Available data -
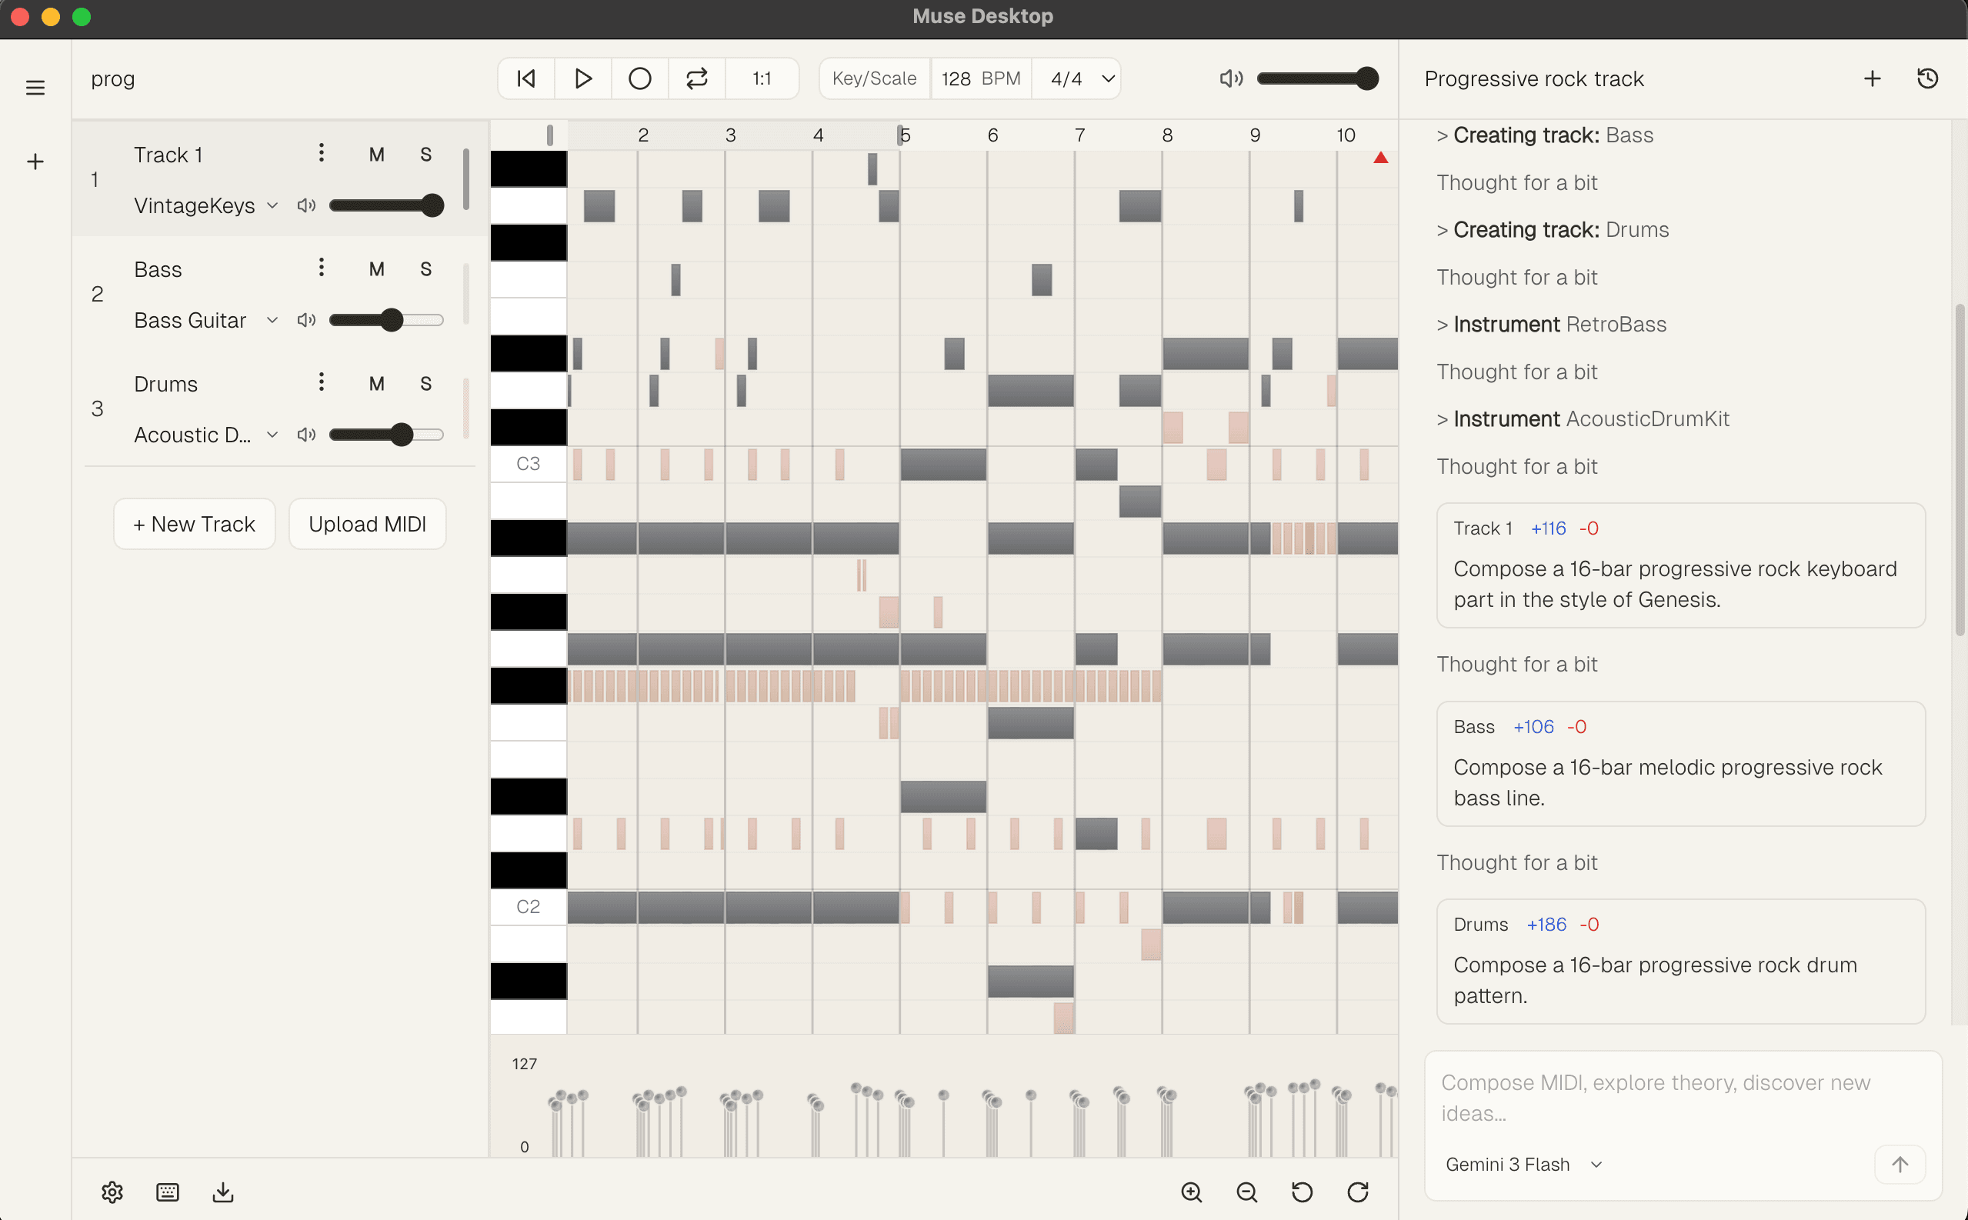Viewport: 1968px width, 1220px height.
Task: Click the Upload MIDI button
Action: (x=367, y=524)
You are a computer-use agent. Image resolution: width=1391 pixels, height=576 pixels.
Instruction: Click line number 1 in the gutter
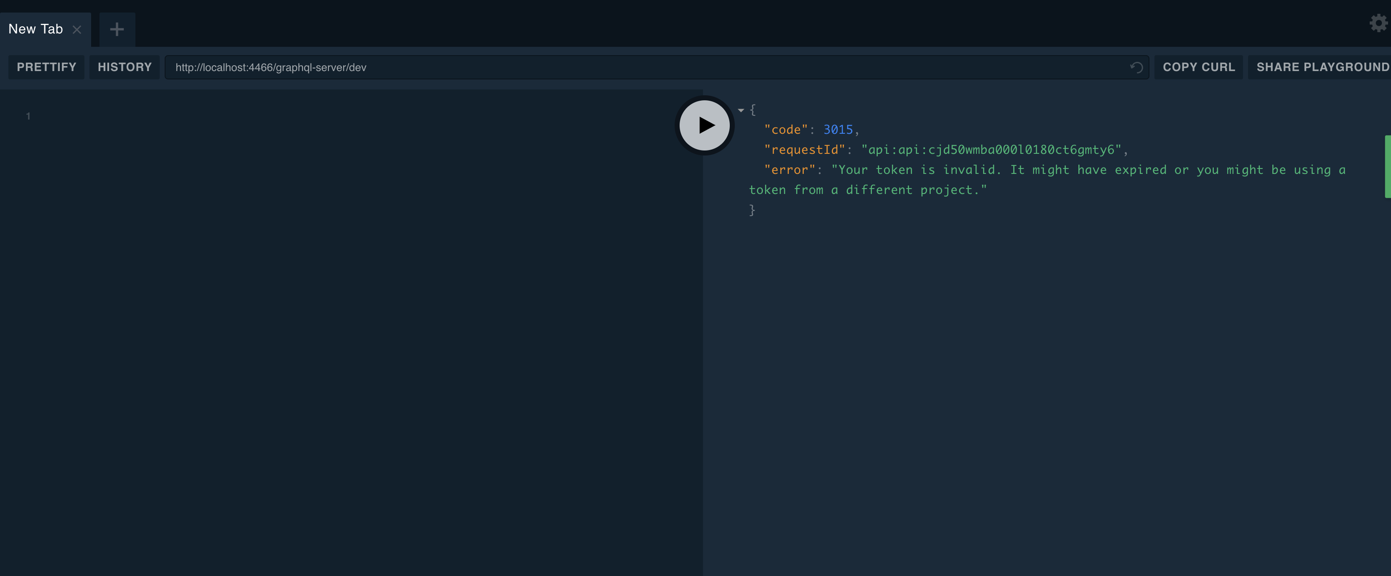[28, 116]
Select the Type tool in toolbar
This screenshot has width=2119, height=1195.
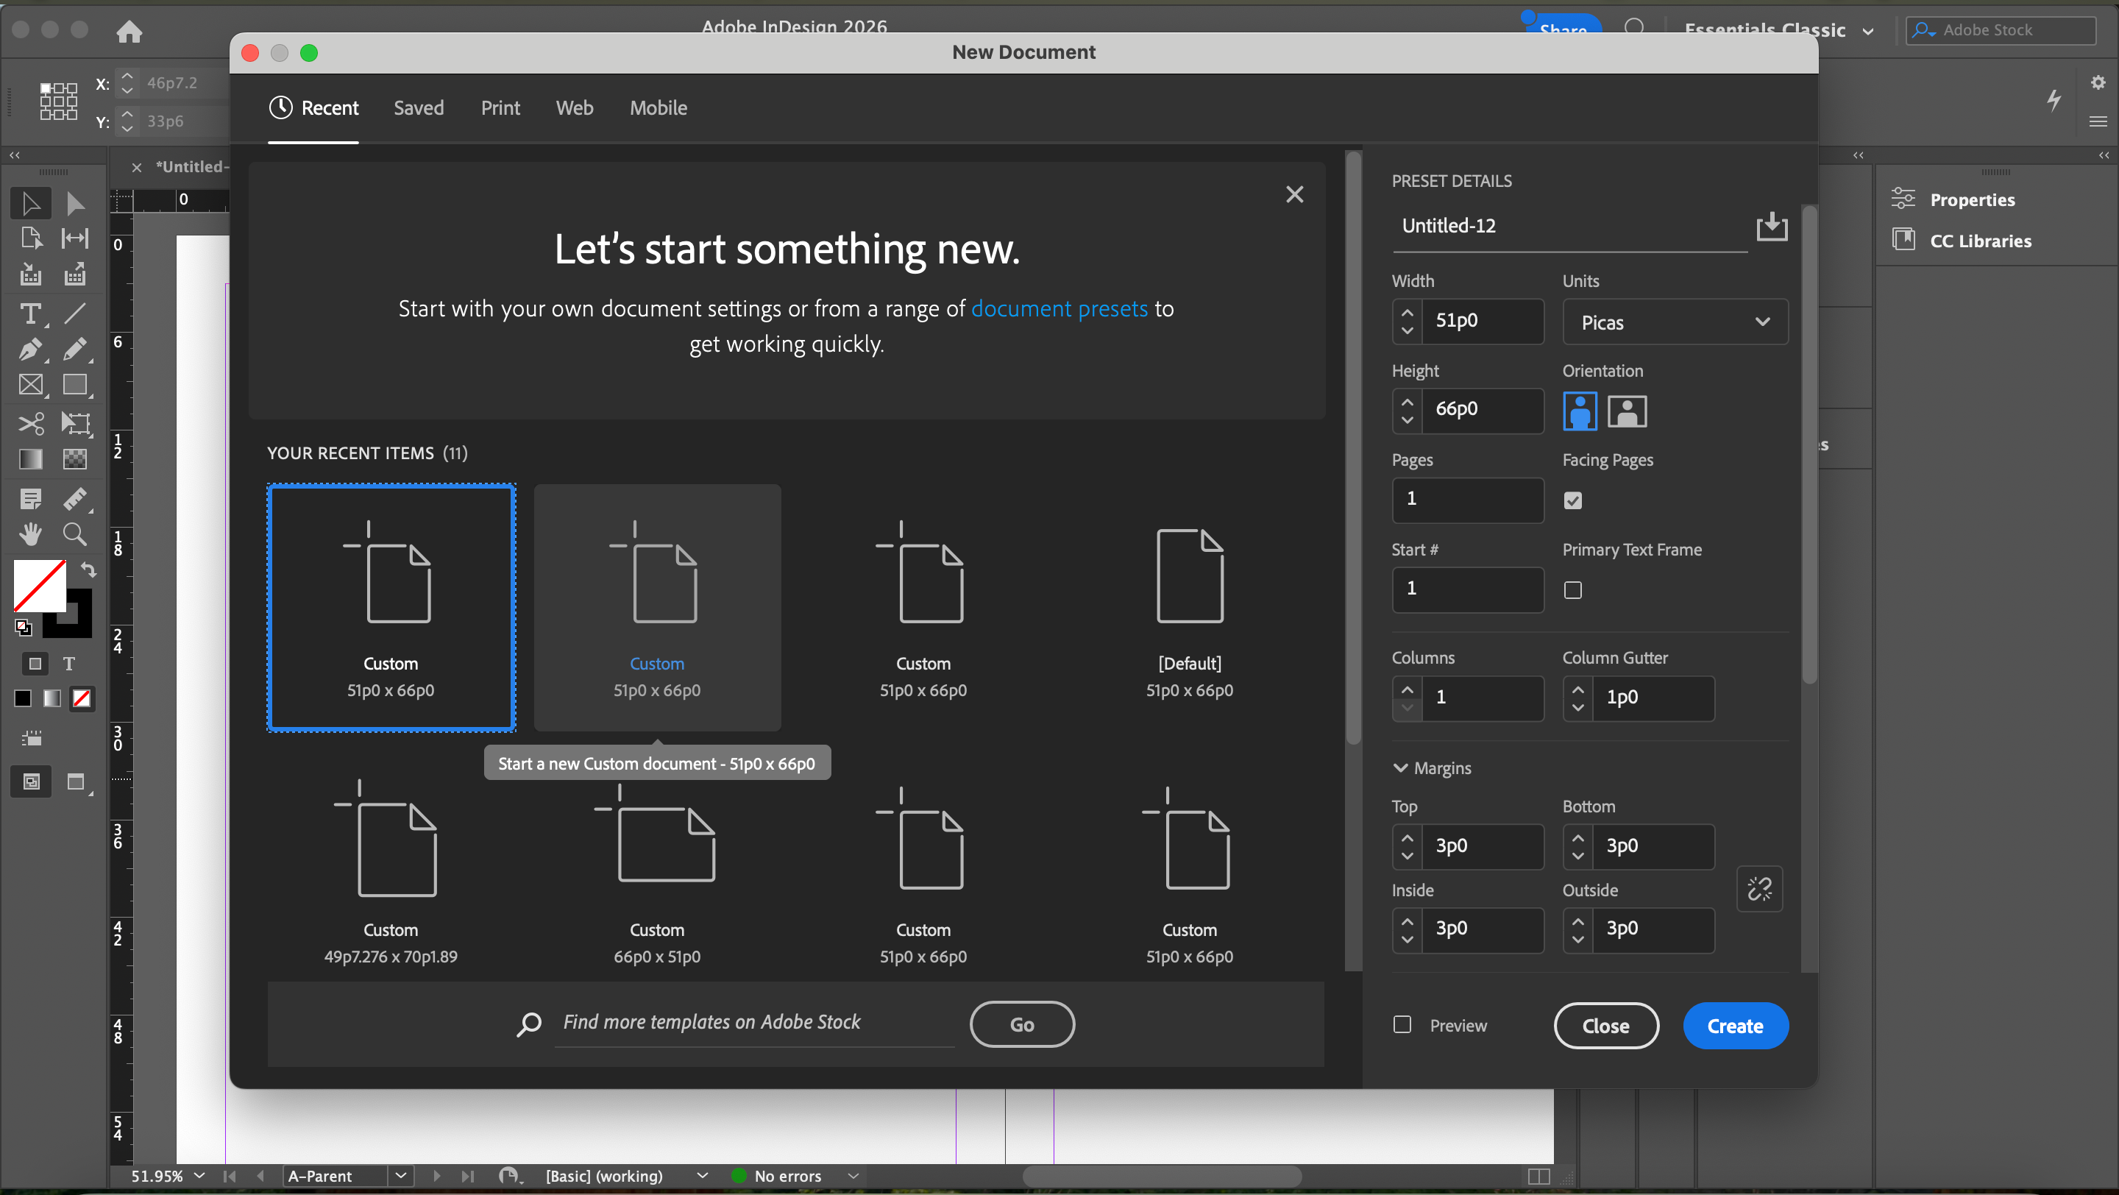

Task to carry out - Extract, verbatim and alone, the lines from the line that contains "Instruction: Click line" to the last line of the records, inclusive; drop any picture.

Result -
Instruction: Click line number 1 in the gutter
[28, 116]
Select the Type tool in toolbar
This screenshot has width=2119, height=1195.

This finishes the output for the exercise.